## WHAT YOU WILL DO
Please copy all of the records exactly, leaving nothing out.

Stored records

----------

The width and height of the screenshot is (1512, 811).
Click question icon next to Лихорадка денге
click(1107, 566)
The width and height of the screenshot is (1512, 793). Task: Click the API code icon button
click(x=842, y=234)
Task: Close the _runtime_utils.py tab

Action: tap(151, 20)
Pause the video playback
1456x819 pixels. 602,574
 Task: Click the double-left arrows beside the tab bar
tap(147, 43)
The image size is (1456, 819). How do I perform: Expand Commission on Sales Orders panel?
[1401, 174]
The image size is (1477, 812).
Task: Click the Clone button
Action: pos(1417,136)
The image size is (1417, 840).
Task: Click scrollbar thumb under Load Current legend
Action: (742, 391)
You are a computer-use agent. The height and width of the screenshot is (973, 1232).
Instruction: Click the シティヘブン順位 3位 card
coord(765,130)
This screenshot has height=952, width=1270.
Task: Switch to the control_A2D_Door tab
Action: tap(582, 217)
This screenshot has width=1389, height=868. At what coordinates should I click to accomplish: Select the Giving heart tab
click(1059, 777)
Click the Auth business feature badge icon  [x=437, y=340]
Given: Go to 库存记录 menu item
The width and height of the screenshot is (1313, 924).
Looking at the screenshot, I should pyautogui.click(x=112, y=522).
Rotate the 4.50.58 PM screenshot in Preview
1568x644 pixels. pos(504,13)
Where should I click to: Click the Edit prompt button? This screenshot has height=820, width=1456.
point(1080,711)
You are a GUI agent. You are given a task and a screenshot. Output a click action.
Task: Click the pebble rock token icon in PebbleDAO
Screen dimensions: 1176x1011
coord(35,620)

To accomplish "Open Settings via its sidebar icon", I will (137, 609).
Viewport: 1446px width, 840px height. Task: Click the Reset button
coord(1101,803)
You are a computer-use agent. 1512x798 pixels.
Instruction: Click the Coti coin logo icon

----------

## ANSWER TO THIS TASK
The width and height of the screenshot is (1512, 811).
Click question icon next to Лихорадка денге
click(1107, 566)
The width and height of the screenshot is (1512, 793). Task: Click the API code icon button
click(x=842, y=234)
Task: Close the _runtime_utils.py tab

Action: tap(151, 20)
Pause the video playback
1456x819 pixels. 602,574
 Task: Click the double-left arrows beside the tab bar
tap(147, 43)
The image size is (1456, 819). How do I perform: Expand Commission on Sales Orders panel?
[1401, 174]
The image size is (1477, 812).
Task: Click the Clone button
Action: pos(1417,136)
The image size is (1417, 840).
Task: Click scrollbar thumb under Load Current legend
Action: (742, 391)
You are a computer-use agent. The height and width of the screenshot is (973, 1232).
Instruction: Click the シティヘブン順位 3位 card
coord(765,130)
This screenshot has height=952, width=1270.
Task: Switch to the control_A2D_Door tab
Action: tap(582, 217)
This screenshot has width=1389, height=868. At what coordinates should I click to accomplish: Select the Giving heart tab
click(1059, 777)
Click the Auth business feature badge icon  [x=437, y=340]
Given: Go to 库存记录 menu item
The width and height of the screenshot is (1313, 924).
Looking at the screenshot, I should pyautogui.click(x=112, y=522).
Rotate the 4.50.58 PM screenshot in Preview
1568x644 pixels. pos(504,13)
Where should I click to: Click the Edit prompt button? This screenshot has height=820, width=1456.
point(1080,711)
You are a GUI agent. You are given a task and a screenshot. Output a click action.
Task: Click the pebble rock token icon in PebbleDAO
Screen dimensions: 1176x1011
coord(35,620)

To accomplish "Open Settings via its sidebar icon", I will (137, 609).
Viewport: 1446px width, 840px height. Task: Click the Reset button
coord(1101,803)
You are a computer-use agent. 1512x798 pixels.
Instruction: Click the Coti coin logo icon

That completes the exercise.